From the line with "The height and" through the last line of the records below, both ends included, transcribe only those lines, exactly, and omit the pictures.
-- EXTRACTED RECORDS follows --
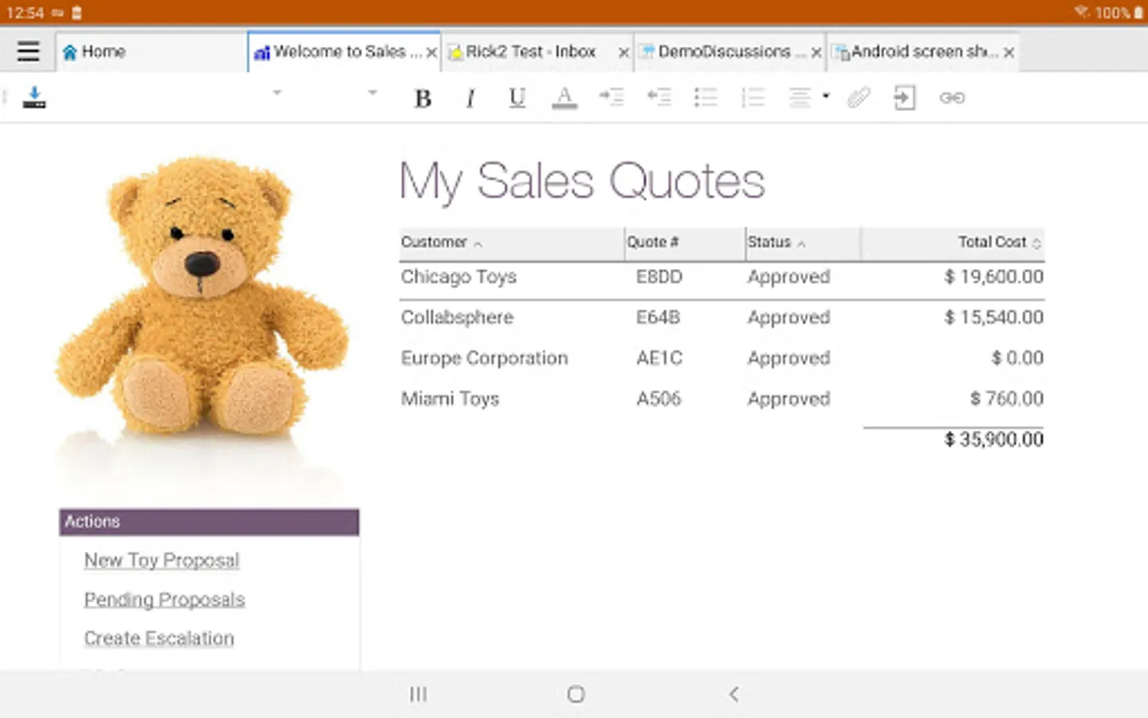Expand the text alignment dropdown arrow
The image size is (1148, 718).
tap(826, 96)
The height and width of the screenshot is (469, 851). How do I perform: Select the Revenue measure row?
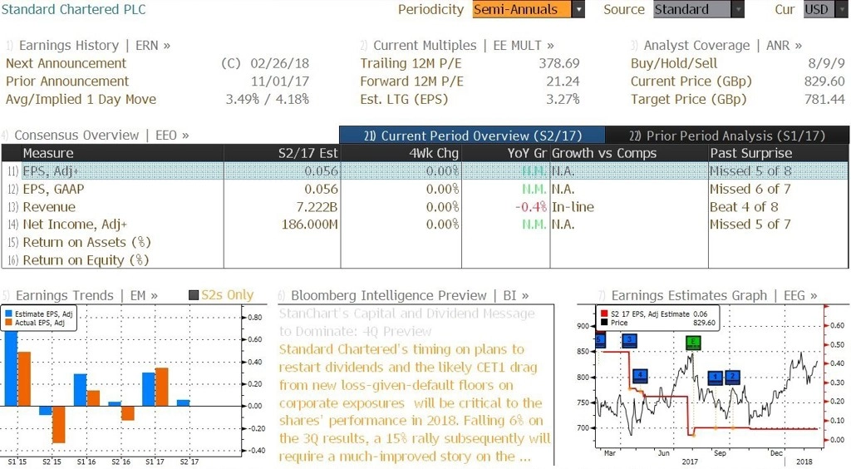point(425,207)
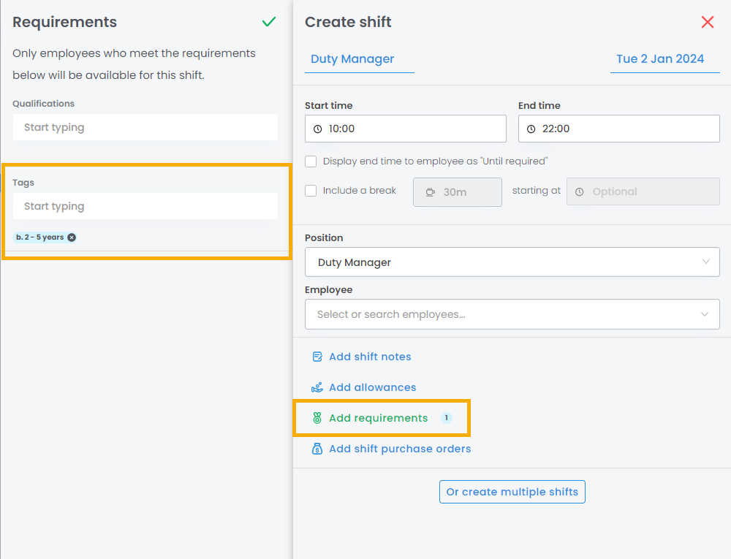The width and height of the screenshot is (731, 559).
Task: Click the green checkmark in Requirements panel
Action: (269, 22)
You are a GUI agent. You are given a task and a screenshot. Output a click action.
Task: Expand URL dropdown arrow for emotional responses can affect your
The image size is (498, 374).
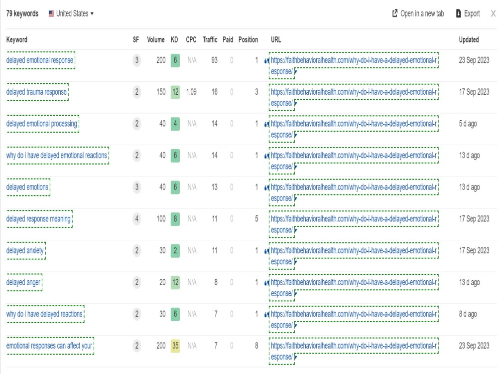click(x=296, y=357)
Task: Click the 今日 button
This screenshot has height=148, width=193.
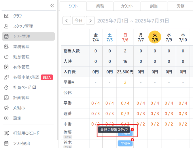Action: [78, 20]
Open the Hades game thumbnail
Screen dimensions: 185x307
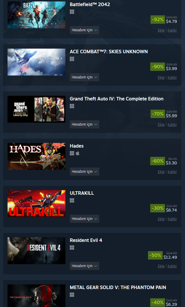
-- EXTRACTED RECORDS concluded --
◆ EXERCISE RESPONSE
The height and width of the screenshot is (469, 851). How do I perform: Select the Revenue measure row?
point(425,207)
The width and height of the screenshot is (731, 559).
Task: Click the green checkmark in Requirements panel
Action: (269, 22)
You are a GUI agent. You are given a task and a screenshot. Output a click action.
Task: Expand URL dropdown arrow for emotional responses can affect your
The image size is (498, 374).
click(x=296, y=357)
Task: Click the 今日 button
This screenshot has height=148, width=193.
Action: [78, 20]
Open the Hades game thumbnail
Screen dimensions: 185x307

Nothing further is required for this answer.